▶ **Section du texte**
Texte de Luc Vigier : Déséblouir, édition Adverse.
J'ai
entre les yeux depuis quelques semaines une œuvre éblouissante,
entourée d'un carton noir teinté dans la masse, une édition ouvragée
et sertie, tenue par une ceinture noire découpée à la main et refermée
par trois aimants qui tiennent l'explosion à l'intérieur, le tout dans
un format de 30x42cm et un bon poids de beau dictionnaire.

▶ **Matériel extrait**
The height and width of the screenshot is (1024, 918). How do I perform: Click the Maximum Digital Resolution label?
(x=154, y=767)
--
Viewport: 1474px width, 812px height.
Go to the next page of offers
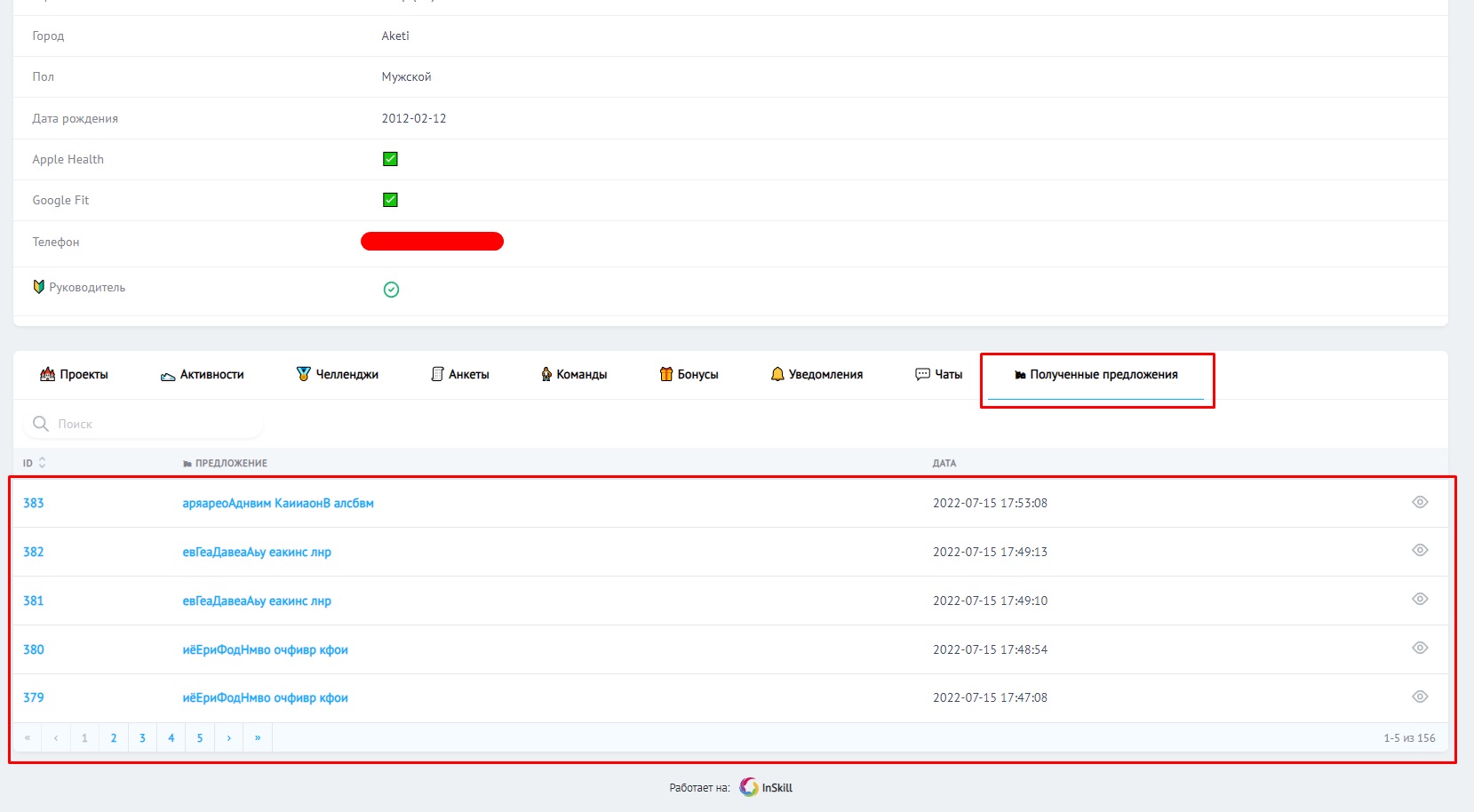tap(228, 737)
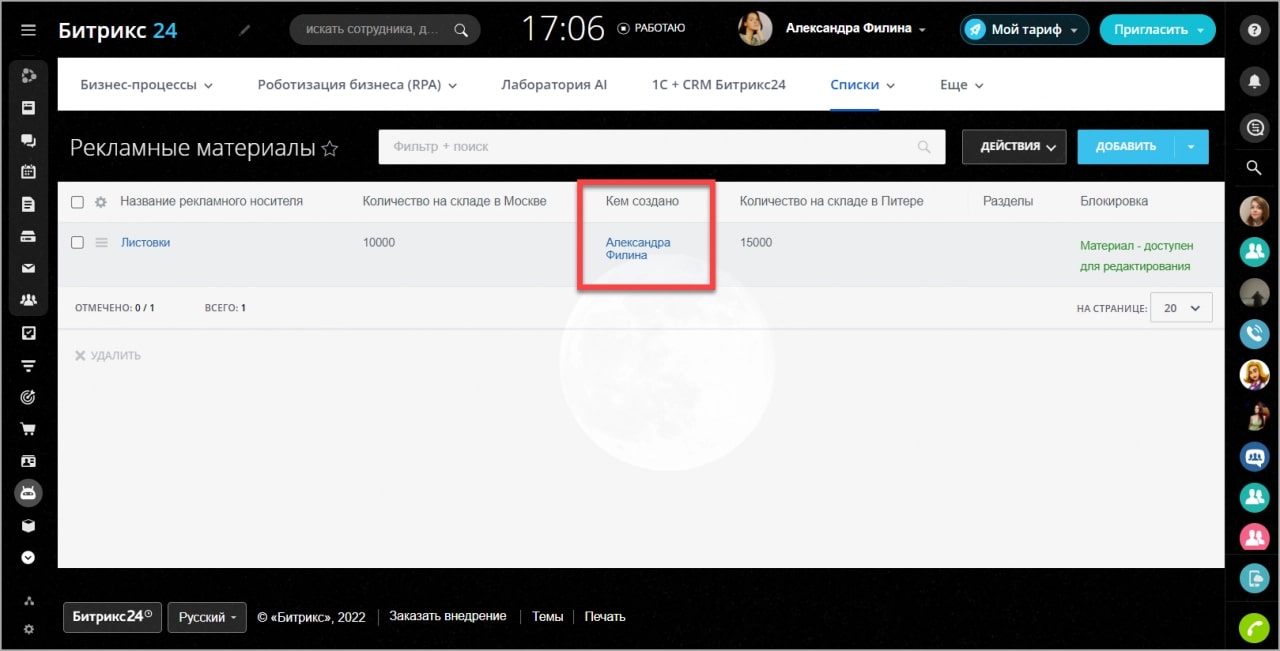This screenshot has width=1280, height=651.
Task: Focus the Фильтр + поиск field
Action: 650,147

▶ **Consigne de travail 1**
Recopiez le passage du texte sur l'édition Déséblouir compris entre « Texte de Luc » et « de beau dictionnaire. », ces deux passages inclus.
▶ **Consigne de travail 2**
Poursuivez le texte sur l'édition Déséblouir à partir de l'endroit où il s'arrête.
Le matériel n'a aucun rôle dans ce travail.

▶ **Réponse rédigée 1**
Texte de Luc Vigier : Déséblouir, édition Adverse.
J'ai
entre les yeux depuis quelques semaines une œuvre éblouissante,
entourée d'un carton noir teinté dans la masse, une édition ouvragée
et sertie, tenue par une ceinture noire découpée à la main et refermée
par trois aimants qui tiennent l'explosion à l'intérieur, le tout dans
un format de 30x42cm et un bon poids de beau dictionnaire.

▶ **Réponse rédigée 2**
Fabriqué-façonné exemplaire après exemplaire par son éditeur, Alexandre
Balcaen, ce petit monument dédié à la pensée de l'image s'intitule
justement "Déséblouir" (Editions Adverse, 2017), l'une des étapes d'un
journal graphique autofictif que Jean-Pierre Marquet tient de manière
intermittente et intense, c'est-à-dire presque tout le temps depuis plus
de vingt ans. Dès l'ouverture du coffret-chemise, qui prépare la
pupille à s'ouvrir par l'obscurité et le contact du noir, le déséblouir
fait voir et pense par séries de petites cellules graphiques. La
"planche-case" existe tout de suite comme une improvisation très
organisée de couleurs, de traits et de collages (photographies, objets,
publicités, flyers...), en général accompagnée d'un texte manuscrit
pointant vers une question, un problème, une résistance, avec mille
allusions philosophiques ou esthétiques en trois bandes à Didi-Huberman
(Devant l'Image / Devant le Temps) mais aussi à Duchamp ou au Musée
imaginaire de Malraux, par exemple.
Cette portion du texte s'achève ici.